#### EXERCISE:
Convert the lines of the records below, from the line containing "You are a computer-use" through the line containing "Looking at the", into a JSON list of strings with one string per line and no entries for blank lines. Omit the pictures from your answer.

#### GIVEN DATA:
========================================================================
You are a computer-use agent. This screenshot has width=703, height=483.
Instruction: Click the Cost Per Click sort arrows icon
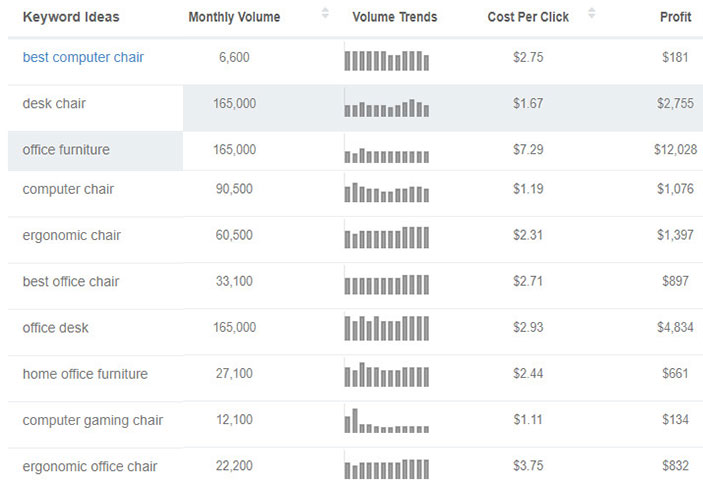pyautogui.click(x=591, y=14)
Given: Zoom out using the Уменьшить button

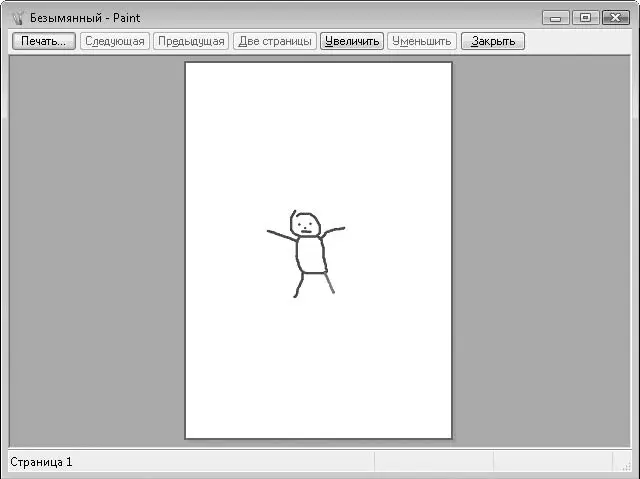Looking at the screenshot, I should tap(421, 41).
========================================================================
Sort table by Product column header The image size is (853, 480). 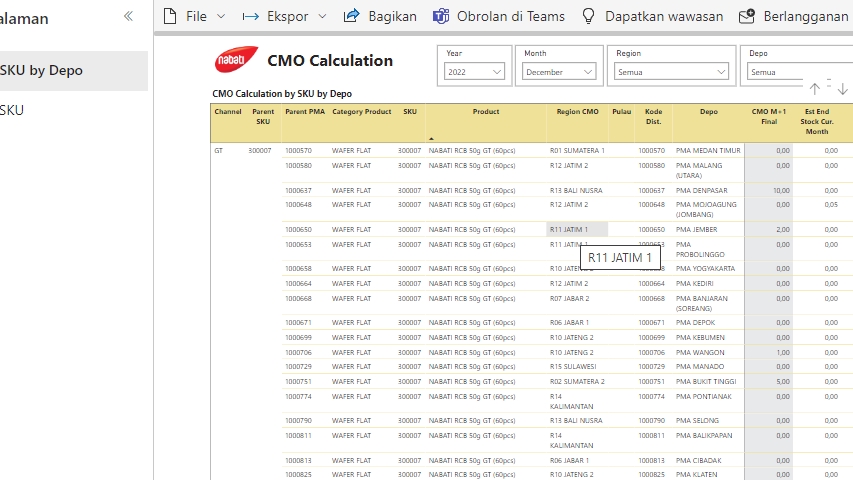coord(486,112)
========================================================================
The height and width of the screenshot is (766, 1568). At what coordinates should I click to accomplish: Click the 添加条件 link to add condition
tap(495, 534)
========================================================================
#### EXPECTED ANSWER:
[
  "You are a computer-use agent. This screenshot has width=703, height=483.",
  "Instruction: Click the Cost Per Click sort arrows icon",
  "pyautogui.click(x=591, y=14)",
  "Given: Zoom out using the Уменьшить button",
  "Looking at the screenshot, I should tap(421, 41)."
]